YOUR INSTRUCTIONS: Find each line in the records below that contains the word "message", and copy it out.

|---|

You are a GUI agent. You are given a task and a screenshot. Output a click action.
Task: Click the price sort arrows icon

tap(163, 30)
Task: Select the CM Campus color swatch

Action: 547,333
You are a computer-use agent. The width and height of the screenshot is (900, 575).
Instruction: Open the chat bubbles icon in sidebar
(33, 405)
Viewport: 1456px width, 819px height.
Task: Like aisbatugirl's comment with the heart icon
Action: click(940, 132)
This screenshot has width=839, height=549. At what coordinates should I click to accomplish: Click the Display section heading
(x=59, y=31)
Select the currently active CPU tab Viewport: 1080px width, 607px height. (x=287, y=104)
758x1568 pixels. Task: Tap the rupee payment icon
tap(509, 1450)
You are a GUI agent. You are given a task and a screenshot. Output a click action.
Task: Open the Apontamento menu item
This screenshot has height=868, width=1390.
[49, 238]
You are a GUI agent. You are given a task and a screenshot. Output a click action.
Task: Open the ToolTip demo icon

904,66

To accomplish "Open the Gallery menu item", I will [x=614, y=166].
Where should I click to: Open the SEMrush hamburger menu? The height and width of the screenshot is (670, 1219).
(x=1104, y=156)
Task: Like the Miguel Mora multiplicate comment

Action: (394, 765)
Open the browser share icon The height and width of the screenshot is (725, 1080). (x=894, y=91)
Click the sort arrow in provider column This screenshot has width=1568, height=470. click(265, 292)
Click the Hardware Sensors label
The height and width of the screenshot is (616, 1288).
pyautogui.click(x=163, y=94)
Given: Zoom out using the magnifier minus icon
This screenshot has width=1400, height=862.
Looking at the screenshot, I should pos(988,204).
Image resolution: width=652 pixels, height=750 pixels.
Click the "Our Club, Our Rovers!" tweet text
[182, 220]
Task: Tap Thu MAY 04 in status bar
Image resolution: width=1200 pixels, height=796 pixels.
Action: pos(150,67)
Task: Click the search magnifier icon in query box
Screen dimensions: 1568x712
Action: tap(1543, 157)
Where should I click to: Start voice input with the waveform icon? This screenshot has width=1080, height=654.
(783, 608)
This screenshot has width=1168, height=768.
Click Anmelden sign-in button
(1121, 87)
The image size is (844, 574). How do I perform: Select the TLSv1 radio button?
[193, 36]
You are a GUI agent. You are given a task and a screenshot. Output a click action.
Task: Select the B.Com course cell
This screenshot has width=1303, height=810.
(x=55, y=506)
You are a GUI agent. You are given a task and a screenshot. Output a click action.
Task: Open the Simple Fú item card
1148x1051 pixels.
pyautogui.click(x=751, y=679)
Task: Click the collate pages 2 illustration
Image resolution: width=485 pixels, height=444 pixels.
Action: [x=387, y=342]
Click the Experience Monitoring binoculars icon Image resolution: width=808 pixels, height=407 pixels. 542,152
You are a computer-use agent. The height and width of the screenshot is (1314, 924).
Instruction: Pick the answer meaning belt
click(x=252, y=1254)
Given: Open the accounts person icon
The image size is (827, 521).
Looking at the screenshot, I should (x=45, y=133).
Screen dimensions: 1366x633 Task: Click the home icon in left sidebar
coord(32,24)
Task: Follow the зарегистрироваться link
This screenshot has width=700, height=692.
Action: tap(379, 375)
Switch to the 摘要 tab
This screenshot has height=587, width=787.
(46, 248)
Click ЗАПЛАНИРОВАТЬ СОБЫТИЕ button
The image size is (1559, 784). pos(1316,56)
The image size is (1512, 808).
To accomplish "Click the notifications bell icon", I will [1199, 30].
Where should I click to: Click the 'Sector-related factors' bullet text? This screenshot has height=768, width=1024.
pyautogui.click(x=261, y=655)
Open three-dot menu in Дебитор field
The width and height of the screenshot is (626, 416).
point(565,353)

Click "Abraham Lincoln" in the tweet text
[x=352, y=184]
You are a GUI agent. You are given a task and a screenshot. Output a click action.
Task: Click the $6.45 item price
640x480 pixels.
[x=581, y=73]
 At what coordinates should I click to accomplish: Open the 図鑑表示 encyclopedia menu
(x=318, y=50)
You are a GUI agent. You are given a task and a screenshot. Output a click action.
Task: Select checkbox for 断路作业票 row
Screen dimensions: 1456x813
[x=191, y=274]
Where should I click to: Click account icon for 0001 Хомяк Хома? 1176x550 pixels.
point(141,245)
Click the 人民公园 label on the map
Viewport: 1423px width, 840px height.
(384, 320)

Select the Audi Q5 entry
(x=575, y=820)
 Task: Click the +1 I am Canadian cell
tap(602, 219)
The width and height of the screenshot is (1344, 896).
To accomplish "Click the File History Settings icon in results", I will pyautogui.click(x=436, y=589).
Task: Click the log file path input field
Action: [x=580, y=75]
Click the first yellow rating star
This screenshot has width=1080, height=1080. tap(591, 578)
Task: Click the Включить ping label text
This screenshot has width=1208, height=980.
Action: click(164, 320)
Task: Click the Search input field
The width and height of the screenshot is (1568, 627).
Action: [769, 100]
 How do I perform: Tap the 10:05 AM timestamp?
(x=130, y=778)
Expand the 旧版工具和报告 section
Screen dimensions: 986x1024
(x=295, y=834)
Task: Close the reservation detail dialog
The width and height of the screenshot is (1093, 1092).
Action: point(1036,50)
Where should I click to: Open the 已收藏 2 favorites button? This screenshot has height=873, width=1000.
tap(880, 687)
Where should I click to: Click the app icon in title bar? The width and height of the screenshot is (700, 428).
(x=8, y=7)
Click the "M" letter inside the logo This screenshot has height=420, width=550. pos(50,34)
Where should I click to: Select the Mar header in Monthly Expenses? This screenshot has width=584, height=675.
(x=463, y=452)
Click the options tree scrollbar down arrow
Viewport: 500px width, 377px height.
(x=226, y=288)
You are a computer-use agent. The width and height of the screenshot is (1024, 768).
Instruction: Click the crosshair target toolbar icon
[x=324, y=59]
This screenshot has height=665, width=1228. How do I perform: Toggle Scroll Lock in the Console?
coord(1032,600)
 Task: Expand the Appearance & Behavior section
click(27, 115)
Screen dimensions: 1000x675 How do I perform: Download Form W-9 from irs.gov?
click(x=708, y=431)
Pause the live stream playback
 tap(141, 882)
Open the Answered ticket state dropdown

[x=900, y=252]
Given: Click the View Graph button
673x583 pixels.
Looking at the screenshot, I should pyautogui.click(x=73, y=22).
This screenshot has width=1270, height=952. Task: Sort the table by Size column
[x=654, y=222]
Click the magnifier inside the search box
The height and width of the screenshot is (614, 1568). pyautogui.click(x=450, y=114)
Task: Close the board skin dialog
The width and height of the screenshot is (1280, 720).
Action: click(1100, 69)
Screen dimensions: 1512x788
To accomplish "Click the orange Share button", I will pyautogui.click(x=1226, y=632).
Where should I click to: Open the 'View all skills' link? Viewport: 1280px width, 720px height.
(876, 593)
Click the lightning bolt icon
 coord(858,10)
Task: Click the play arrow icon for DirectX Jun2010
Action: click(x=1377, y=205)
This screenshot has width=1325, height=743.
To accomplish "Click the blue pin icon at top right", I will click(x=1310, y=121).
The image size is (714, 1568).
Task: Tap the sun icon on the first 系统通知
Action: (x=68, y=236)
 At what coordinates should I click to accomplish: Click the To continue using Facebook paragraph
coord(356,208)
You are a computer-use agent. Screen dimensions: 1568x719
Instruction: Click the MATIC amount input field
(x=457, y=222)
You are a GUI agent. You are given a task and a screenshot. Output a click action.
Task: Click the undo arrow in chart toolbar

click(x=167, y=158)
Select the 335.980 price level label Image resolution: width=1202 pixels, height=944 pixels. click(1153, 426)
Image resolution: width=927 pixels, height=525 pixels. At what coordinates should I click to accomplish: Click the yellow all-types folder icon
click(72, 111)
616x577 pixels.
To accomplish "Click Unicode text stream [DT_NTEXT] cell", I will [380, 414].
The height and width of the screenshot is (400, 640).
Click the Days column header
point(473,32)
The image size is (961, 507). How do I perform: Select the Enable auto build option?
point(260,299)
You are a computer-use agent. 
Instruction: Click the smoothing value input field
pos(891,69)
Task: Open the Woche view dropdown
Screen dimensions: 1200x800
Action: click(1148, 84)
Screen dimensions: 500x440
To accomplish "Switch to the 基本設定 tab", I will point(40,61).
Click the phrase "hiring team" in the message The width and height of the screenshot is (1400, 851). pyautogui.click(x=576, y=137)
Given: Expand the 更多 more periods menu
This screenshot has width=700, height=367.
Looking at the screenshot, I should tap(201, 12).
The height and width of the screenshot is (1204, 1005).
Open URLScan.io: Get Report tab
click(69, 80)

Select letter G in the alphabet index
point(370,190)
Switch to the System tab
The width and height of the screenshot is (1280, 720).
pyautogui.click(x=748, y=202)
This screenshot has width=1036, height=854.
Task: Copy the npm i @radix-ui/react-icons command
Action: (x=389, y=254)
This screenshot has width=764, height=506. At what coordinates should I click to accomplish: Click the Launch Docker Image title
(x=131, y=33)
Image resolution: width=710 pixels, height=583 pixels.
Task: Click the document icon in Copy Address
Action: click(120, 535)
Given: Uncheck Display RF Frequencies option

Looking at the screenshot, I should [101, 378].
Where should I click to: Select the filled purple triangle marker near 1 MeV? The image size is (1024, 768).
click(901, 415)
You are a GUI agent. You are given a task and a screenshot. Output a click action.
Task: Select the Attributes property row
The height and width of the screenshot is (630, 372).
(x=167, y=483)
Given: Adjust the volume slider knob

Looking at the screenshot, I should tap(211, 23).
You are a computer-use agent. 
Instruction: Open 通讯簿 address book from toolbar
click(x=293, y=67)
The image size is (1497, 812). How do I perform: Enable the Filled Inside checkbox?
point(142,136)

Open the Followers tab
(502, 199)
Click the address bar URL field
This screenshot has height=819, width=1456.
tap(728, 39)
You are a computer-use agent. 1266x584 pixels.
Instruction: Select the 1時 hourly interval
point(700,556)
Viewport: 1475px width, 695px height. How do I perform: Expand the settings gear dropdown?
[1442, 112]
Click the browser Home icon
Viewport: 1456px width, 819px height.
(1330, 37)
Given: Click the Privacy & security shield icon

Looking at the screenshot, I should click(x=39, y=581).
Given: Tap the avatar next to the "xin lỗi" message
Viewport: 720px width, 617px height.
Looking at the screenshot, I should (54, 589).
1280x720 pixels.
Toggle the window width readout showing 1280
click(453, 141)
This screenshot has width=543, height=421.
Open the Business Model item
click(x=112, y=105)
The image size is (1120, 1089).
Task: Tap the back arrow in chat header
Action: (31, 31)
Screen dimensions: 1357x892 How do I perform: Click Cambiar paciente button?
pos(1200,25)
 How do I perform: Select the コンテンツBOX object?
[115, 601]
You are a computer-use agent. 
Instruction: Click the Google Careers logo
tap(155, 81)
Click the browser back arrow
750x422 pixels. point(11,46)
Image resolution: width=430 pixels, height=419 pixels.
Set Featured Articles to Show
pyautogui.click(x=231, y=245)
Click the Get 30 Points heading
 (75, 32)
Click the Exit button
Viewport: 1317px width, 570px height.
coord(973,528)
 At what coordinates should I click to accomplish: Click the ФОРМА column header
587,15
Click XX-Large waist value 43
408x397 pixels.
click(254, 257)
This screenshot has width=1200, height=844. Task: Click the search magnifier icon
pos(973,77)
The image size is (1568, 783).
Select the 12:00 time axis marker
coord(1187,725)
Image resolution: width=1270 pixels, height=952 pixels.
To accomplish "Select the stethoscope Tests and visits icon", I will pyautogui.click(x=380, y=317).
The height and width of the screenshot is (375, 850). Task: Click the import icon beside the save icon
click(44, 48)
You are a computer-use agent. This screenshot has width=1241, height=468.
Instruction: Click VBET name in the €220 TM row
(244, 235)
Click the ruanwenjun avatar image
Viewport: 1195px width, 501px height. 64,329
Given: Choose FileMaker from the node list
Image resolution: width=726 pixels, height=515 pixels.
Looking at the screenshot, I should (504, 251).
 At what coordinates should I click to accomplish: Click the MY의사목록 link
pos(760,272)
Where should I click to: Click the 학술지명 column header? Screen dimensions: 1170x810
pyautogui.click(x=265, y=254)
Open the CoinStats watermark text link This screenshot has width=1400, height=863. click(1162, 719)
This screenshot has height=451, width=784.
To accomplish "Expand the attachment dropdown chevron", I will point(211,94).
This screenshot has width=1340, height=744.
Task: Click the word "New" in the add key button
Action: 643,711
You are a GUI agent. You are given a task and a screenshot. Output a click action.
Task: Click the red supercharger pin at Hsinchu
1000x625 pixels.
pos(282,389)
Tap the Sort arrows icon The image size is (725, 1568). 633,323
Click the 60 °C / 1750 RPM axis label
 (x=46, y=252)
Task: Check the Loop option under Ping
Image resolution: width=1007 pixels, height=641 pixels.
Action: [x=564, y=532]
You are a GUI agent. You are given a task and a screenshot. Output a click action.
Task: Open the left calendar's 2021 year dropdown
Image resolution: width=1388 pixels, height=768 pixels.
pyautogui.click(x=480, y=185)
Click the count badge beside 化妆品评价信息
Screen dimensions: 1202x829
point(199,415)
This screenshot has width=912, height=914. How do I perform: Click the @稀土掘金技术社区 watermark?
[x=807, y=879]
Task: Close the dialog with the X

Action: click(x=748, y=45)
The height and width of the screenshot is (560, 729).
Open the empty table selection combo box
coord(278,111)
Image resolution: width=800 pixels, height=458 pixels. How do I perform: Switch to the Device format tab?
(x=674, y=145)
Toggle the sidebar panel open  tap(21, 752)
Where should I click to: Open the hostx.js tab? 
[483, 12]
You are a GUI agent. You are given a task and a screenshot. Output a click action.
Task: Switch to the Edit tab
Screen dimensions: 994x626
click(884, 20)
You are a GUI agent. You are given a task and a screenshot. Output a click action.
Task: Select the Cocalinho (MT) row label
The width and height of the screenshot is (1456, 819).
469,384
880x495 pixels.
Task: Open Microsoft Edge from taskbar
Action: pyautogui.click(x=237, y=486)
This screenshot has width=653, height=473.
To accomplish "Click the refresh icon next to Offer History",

|---|

ANSWER FOR THIS EXERCISE:
Click the phrase "hiring team" in the message The width and height of the screenshot is (1400, 851). pyautogui.click(x=576, y=137)
Given: Tap the avatar next to the "xin lỗi" message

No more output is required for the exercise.